● Assignment
Please copy out the records that follow exactly as they stand.

● Information shown

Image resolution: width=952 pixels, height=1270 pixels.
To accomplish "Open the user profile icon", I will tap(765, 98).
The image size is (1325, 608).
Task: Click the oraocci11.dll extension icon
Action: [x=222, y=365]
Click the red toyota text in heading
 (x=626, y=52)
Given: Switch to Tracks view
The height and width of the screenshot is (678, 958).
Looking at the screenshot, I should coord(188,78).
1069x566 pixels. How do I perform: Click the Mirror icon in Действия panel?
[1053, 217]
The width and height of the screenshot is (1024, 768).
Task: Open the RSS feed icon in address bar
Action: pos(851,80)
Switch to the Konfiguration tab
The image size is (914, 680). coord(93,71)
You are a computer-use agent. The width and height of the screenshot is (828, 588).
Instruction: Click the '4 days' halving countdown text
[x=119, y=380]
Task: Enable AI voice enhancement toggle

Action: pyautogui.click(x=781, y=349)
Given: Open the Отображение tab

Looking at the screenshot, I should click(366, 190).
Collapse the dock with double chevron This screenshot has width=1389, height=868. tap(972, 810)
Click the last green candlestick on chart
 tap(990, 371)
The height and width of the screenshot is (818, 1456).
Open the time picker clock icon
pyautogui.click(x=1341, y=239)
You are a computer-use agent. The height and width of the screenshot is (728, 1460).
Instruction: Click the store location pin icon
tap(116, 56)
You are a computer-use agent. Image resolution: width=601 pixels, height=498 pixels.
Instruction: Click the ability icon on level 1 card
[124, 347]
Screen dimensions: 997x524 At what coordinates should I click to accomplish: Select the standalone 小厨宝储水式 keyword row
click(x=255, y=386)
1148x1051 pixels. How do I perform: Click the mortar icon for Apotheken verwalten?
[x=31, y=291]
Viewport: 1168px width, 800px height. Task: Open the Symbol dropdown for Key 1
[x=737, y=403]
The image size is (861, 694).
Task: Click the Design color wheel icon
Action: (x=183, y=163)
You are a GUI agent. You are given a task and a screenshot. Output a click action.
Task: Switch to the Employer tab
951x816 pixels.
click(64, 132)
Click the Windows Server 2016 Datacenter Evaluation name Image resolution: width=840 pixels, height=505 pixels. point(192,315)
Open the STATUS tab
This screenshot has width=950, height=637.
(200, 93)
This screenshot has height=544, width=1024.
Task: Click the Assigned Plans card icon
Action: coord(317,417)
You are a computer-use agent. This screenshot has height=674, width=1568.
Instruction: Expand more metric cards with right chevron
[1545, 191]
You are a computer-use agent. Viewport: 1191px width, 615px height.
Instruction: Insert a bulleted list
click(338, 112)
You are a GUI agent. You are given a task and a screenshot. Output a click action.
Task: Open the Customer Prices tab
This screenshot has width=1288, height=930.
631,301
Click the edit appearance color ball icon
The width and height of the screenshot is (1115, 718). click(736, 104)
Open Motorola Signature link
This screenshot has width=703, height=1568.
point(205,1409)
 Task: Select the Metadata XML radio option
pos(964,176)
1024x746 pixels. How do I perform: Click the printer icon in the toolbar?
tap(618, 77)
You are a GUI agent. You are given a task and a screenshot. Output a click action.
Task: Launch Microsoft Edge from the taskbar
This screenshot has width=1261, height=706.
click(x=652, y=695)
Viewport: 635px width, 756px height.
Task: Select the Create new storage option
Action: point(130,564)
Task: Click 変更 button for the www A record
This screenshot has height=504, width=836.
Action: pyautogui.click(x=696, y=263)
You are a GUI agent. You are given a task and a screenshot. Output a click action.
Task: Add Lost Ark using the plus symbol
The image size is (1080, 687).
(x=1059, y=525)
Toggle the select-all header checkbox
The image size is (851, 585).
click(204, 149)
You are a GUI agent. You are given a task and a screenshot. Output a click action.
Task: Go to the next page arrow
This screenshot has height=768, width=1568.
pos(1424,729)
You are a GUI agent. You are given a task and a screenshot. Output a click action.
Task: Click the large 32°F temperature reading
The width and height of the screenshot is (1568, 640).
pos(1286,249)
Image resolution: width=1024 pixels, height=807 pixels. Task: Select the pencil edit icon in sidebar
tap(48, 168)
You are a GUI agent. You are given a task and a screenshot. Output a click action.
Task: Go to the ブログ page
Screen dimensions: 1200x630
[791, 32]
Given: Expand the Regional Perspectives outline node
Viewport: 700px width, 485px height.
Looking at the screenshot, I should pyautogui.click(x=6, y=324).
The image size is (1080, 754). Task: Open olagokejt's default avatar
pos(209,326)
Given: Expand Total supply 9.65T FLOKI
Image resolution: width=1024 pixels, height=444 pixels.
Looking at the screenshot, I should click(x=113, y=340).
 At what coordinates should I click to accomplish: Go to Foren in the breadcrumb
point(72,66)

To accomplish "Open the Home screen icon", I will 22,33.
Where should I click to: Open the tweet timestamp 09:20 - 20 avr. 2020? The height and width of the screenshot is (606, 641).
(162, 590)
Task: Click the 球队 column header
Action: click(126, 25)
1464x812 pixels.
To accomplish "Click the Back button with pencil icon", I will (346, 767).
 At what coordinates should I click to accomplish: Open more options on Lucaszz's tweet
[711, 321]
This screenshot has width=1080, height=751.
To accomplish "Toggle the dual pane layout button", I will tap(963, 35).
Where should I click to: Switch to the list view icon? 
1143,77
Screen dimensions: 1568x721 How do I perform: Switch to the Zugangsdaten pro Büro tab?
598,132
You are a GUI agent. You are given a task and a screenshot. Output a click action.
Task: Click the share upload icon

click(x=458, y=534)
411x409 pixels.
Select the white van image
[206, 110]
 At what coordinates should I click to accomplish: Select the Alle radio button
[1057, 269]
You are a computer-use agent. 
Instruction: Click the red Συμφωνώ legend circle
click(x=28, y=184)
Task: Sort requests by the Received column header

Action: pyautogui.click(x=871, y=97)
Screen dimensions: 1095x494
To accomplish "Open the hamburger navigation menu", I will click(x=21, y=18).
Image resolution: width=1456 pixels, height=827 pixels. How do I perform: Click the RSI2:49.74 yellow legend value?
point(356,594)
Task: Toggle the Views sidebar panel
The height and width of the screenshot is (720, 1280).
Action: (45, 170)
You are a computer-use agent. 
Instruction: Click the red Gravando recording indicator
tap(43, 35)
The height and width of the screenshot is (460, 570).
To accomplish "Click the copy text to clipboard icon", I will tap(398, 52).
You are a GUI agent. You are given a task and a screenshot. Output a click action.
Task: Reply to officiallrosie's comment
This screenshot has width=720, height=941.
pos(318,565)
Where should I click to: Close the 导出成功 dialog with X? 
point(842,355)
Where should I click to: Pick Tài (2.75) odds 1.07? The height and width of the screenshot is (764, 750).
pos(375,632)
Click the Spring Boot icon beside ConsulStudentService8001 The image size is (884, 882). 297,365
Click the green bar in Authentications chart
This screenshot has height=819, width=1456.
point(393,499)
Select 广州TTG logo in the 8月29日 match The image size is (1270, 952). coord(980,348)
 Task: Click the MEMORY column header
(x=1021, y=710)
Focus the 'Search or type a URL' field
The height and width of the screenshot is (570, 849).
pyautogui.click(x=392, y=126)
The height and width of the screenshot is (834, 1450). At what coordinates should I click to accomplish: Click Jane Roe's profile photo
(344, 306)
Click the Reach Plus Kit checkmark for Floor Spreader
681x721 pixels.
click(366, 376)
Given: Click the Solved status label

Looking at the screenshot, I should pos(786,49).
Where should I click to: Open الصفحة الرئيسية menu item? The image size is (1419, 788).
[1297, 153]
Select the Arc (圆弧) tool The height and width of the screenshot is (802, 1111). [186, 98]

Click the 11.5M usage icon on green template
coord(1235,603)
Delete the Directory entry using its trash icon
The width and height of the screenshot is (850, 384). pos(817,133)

● Task solution
Image resolution: width=952 pixels, height=1270 pixels.
To accomplish "Open the user profile icon", I will tap(765, 98).
The image size is (1325, 608).
Task: Click the oraocci11.dll extension icon
Action: [x=222, y=365]
Click the red toyota text in heading
 (x=626, y=52)
Given: Switch to Tracks view
The height and width of the screenshot is (678, 958).
Looking at the screenshot, I should coord(188,78).
1069x566 pixels. How do I perform: Click the Mirror icon in Действия panel?
[1053, 217]
The width and height of the screenshot is (1024, 768).
Task: Open the RSS feed icon in address bar
Action: pos(851,80)
Switch to the Konfiguration tab
The image size is (914, 680). coord(93,71)
You are a computer-use agent. The width and height of the screenshot is (828, 588).
Instruction: Click the '4 days' halving countdown text
[x=119, y=380]
Task: Enable AI voice enhancement toggle

Action: pyautogui.click(x=781, y=349)
Given: Open the Отображение tab

Looking at the screenshot, I should click(366, 190).
Collapse the dock with double chevron This screenshot has width=1389, height=868. tap(972, 810)
Click the last green candlestick on chart
 tap(990, 371)
The height and width of the screenshot is (818, 1456).
Open the time picker clock icon
pyautogui.click(x=1341, y=239)
You are a computer-use agent. The height and width of the screenshot is (728, 1460).
Instruction: Click the store location pin icon
tap(116, 56)
You are a computer-use agent. Image resolution: width=601 pixels, height=498 pixels.
Instruction: Click the ability icon on level 1 card
[124, 347]
Screen dimensions: 997x524 At what coordinates should I click to accomplish: Select the standalone 小厨宝储水式 keyword row
click(x=255, y=386)
1148x1051 pixels. How do I perform: Click the mortar icon for Apotheken verwalten?
[x=31, y=291]
Viewport: 1168px width, 800px height. Task: Open the Symbol dropdown for Key 1
[x=737, y=403]
The image size is (861, 694).
Task: Click the Design color wheel icon
Action: (x=183, y=163)
You are a GUI agent. You are given a task and a screenshot. Output a click action.
Task: Switch to the Employer tab
951x816 pixels.
click(64, 132)
Click the Windows Server 2016 Datacenter Evaluation name Image resolution: width=840 pixels, height=505 pixels. point(192,315)
Open the STATUS tab
This screenshot has width=950, height=637.
(200, 93)
This screenshot has height=544, width=1024.
Task: Click the Assigned Plans card icon
Action: coord(317,417)
You are a computer-use agent. This screenshot has height=674, width=1568.
Instruction: Expand more metric cards with right chevron
[1545, 191]
You are a computer-use agent. Viewport: 1191px width, 615px height.
Instruction: Insert a bulleted list
click(338, 112)
You are a GUI agent. You are given a task and a screenshot. Output a click action.
Task: Open the Customer Prices tab
This screenshot has width=1288, height=930.
631,301
Click the edit appearance color ball icon
The width and height of the screenshot is (1115, 718). click(736, 104)
Open Motorola Signature link
This screenshot has width=703, height=1568.
point(205,1409)
 Task: Select the Metadata XML radio option
pos(964,176)
1024x746 pixels. How do I perform: Click the printer icon in the toolbar?
tap(618, 77)
You are a GUI agent. You are given a task and a screenshot. Output a click action.
Task: Launch Microsoft Edge from the taskbar
This screenshot has width=1261, height=706.
click(x=652, y=695)
Viewport: 635px width, 756px height.
Task: Select the Create new storage option
Action: point(130,564)
Task: Click 変更 button for the www A record
This screenshot has height=504, width=836.
Action: pyautogui.click(x=696, y=263)
You are a GUI agent. You are given a task and a screenshot. Output a click action.
Task: Add Lost Ark using the plus symbol
The image size is (1080, 687).
(x=1059, y=525)
Toggle the select-all header checkbox
The image size is (851, 585).
click(204, 149)
You are a GUI agent. You are given a task and a screenshot. Output a click action.
Task: Go to the next page arrow
This screenshot has height=768, width=1568.
pos(1424,729)
You are a GUI agent. You are given a task and a screenshot. Output a click action.
Task: Click the large 32°F temperature reading
The width and height of the screenshot is (1568, 640).
pos(1286,249)
Image resolution: width=1024 pixels, height=807 pixels. Task: Select the pencil edit icon in sidebar
tap(48, 168)
You are a GUI agent. You are given a task and a screenshot. Output a click action.
Task: Go to the ブログ page
Screen dimensions: 1200x630
[791, 32]
Given: Expand the Regional Perspectives outline node
Viewport: 700px width, 485px height.
Looking at the screenshot, I should pyautogui.click(x=6, y=324).
The image size is (1080, 754). Task: Open olagokejt's default avatar
pos(209,326)
Given: Expand Total supply 9.65T FLOKI
Image resolution: width=1024 pixels, height=444 pixels.
Looking at the screenshot, I should click(x=113, y=340).
 At what coordinates should I click to accomplish: Go to Foren in the breadcrumb
point(72,66)

To accomplish "Open the Home screen icon", I will 22,33.
Where should I click to: Open the tweet timestamp 09:20 - 20 avr. 2020? The height and width of the screenshot is (606, 641).
(162, 590)
Task: Click the 球队 column header
Action: click(126, 25)
1464x812 pixels.
To accomplish "Click the Back button with pencil icon", I will (346, 767).
 At what coordinates should I click to accomplish: Open more options on Lucaszz's tweet
[711, 321]
This screenshot has width=1080, height=751.
To accomplish "Toggle the dual pane layout button", I will tap(963, 35).
Where should I click to: Switch to the list view icon? 
1143,77
Screen dimensions: 1568x721 How do I perform: Switch to the Zugangsdaten pro Büro tab?
598,132
You are a GUI agent. You are given a task and a screenshot. Output a click action.
Task: Click the share upload icon

click(x=458, y=534)
411x409 pixels.
Select the white van image
[206, 110]
 At what coordinates should I click to accomplish: Select the Alle radio button
[1057, 269]
You are a computer-use agent. 
Instruction: Click the red Συμφωνώ legend circle
click(x=28, y=184)
Task: Sort requests by the Received column header

Action: pyautogui.click(x=871, y=97)
Screen dimensions: 1095x494
To accomplish "Open the hamburger navigation menu", I will click(x=21, y=18).
Image resolution: width=1456 pixels, height=827 pixels. How do I perform: Click the RSI2:49.74 yellow legend value?
point(356,594)
Task: Toggle the Views sidebar panel
The height and width of the screenshot is (720, 1280).
Action: (45, 170)
You are a computer-use agent. 
Instruction: Click the red Gravando recording indicator
tap(43, 35)
The height and width of the screenshot is (460, 570).
To accomplish "Click the copy text to clipboard icon", I will tap(398, 52).
You are a GUI agent. You are given a task and a screenshot. Output a click action.
Task: Reply to officiallrosie's comment
This screenshot has width=720, height=941.
pos(318,565)
Where should I click to: Close the 导出成功 dialog with X? 
point(842,355)
Where should I click to: Pick Tài (2.75) odds 1.07? The height and width of the screenshot is (764, 750).
pos(375,632)
Click the Spring Boot icon beside ConsulStudentService8001 The image size is (884, 882). 297,365
Click the green bar in Authentications chart
This screenshot has height=819, width=1456.
point(393,499)
Select 广州TTG logo in the 8月29日 match The image size is (1270, 952). coord(980,348)
 Task: Click the MEMORY column header
(x=1021, y=710)
Focus the 'Search or type a URL' field
The height and width of the screenshot is (570, 849).
pyautogui.click(x=392, y=126)
The height and width of the screenshot is (834, 1450). At what coordinates should I click to accomplish: Click Jane Roe's profile photo
(344, 306)
Click the Reach Plus Kit checkmark for Floor Spreader
681x721 pixels.
click(366, 376)
Given: Click the Solved status label

Looking at the screenshot, I should pos(786,49).
Where should I click to: Open الصفحة الرئيسية menu item? The image size is (1419, 788).
[1297, 153]
Select the Arc (圆弧) tool The height and width of the screenshot is (802, 1111). [186, 98]

Click the 11.5M usage icon on green template
coord(1235,603)
Delete the Directory entry using its trash icon
The width and height of the screenshot is (850, 384). pos(817,133)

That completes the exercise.